ENH: Add incremental algorithms support #160

olegkkruglov · 2024-09-20T00:16:40Z

Description

Added support of incremental algorithms
Added config example for introduced functionality
Fixed bug in report generator which led to fail in case if one of estimator attribute is not hashable
Fixed warning in report generator which appeared in geomean calculation in case if Dataframe is empty.

md-shafiul-alam · 2024-09-23T18:40:07Z

/azp run CI

azure-pipelines · 2024-09-23T18:40:14Z

Azure Pipelines failed to run 1 pipeline(s).

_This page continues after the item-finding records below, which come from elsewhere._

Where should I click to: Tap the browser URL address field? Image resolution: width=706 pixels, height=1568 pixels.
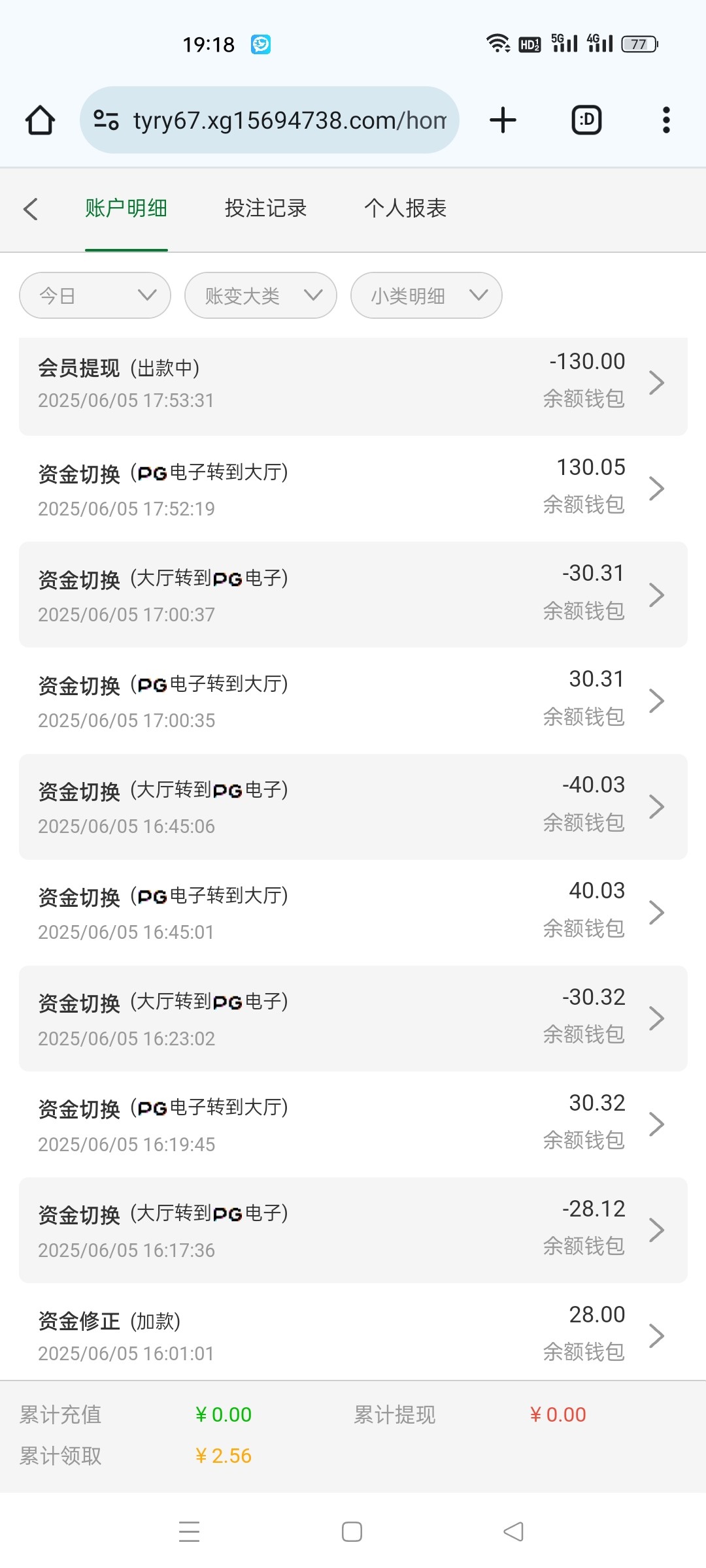point(289,120)
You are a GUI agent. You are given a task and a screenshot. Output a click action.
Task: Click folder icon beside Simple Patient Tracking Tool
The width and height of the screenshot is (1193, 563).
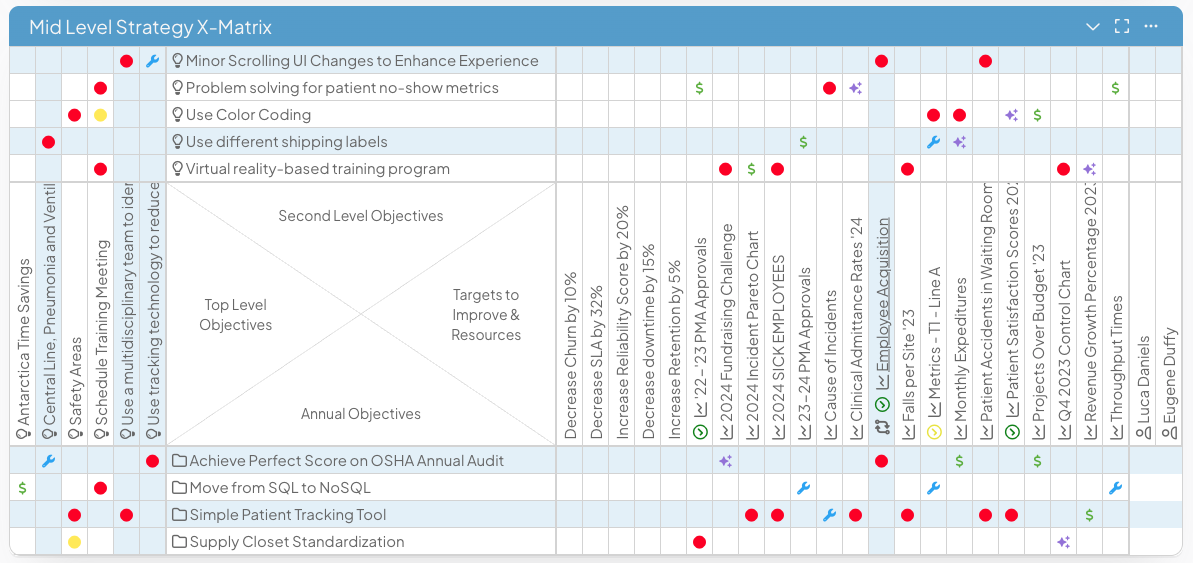[x=179, y=515]
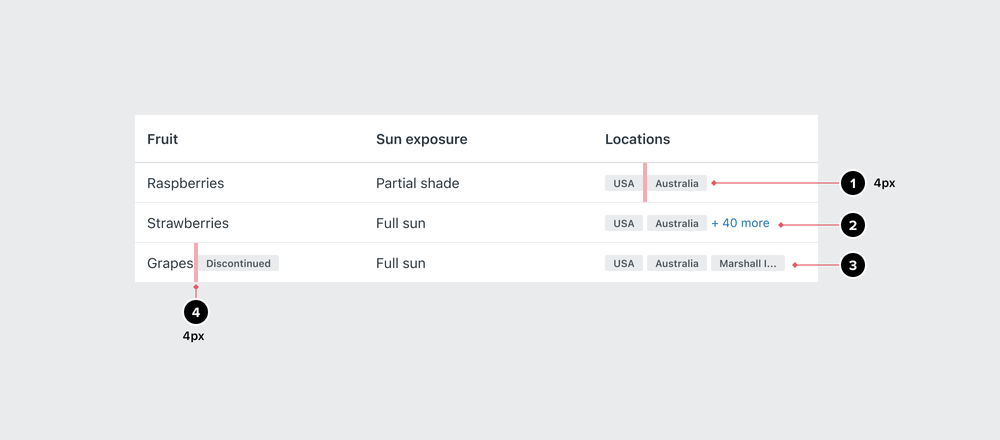
Task: Click the Australia tag in Grapes row
Action: click(x=677, y=264)
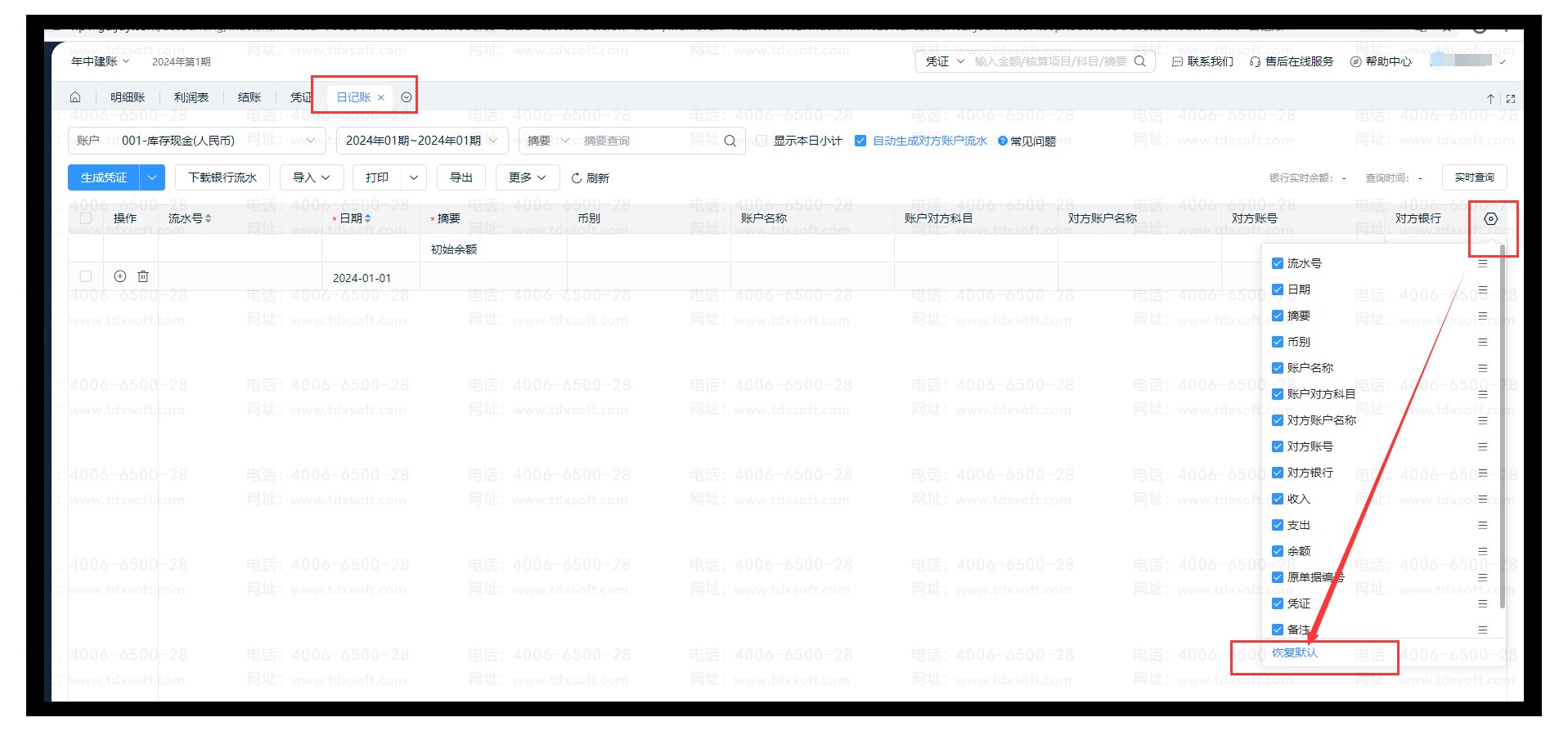Open column settings gear icon

(x=1490, y=219)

md-shafiul-alam · 2024-09-23T18:45:08Z

/azp run ml-benchmarks

azure-pipelines · 2024-09-23T18:45:14Z

No pipelines are associated with this pull request.

md-shafiul-alam · 2024-09-23T18:49:46Z

/azp run

azure-pipelines · 2024-09-23T18:49:56Z

Azure Pipelines successfully started running 1 pipeline(s).

sklbench/benchmarks/sklearn_estimator.py

Alexsandruss · 2024-09-25T16:03:17Z

sklbench/report/implementation.py

@@ -239,6 +239,7 @@ def get_result_tables_as_df(
    bench_cases = pd.DataFrame(
        [flatten_dict(bench_case) for bench_case in results["bench_cases"]]
    )
+    bench_cases = bench_cases.map(lambda x: str(x) if not isinstance(x, Hashable) else x)


What is non-hashable object you are trying to convert?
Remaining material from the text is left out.